US teen sex statistics show ‘disheartening’ trend

Birth rates among teenagers are on the rise again in the United States after large declines between 1991 and 2005, according to a report from the Centres for Disease Control and Prevention. Other sexual health indictors also have flattened or worsened in what the CDC calls a “disheartening” reversal. Predictably, there are calls for “better sex education” -- meaning more stuff about condoms and pills, evidently.

After decreasing annually since 1998, gonorrhea infection rates among adolescents aged 15–19 years of both sexes increased during 2004–2006. Rates of AIDS cases among males aged 15–24 years increased during 1997–2006.

The earlier positive trend in teenage sexual data coincided with the growth of the abstinence education movement and federal backing for it from the late 1990s until now, when President Obama has dropped this funding from his 2010 budget. A campaign against “abstinence only” has been gathering momentum, especially since 2007 when several studies were published purporting to show that it “doesn’t work”.

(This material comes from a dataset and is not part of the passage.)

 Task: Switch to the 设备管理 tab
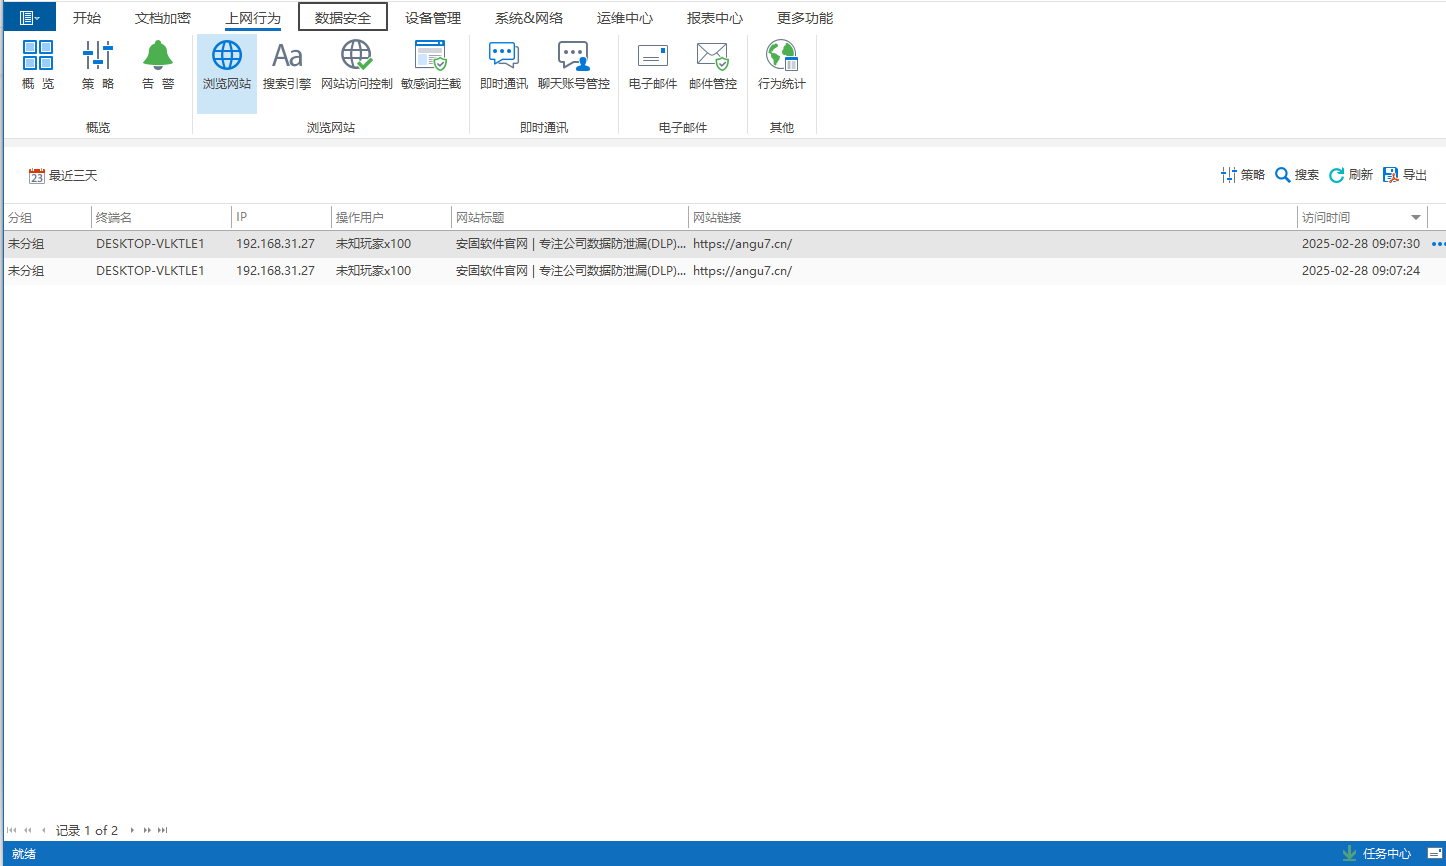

News reports on the CDC’s review of data have highlighted statistics on sex education. This from Reuters:

* Among 18 and 19-year-olds, 49.8 percent of girls and just 35 percent of boys had talked with a parent about methods of birth control.

* More than 80 percent of boys and girls said they had received formal instruction before age 18 on how to say no to sex.

* Nearly 70 percent of teen girls and 66 percent of boys had received instruction on methods of birth control.

The implication is that being instructed on how to say no isn’t much use -- and it probably isn’t without a whole lot of supporting circumstances. But instruction on birth control doesn’t seem very effective either -- unless all the pregnancies came from the one third of young people who had not been taught about condoms and pills.

It appears that parents are not super keen to talk to their teenagers about birth control. I wonder why. Perhaps they think it’s wrong to give their children the impression that they expect them to be sexually active.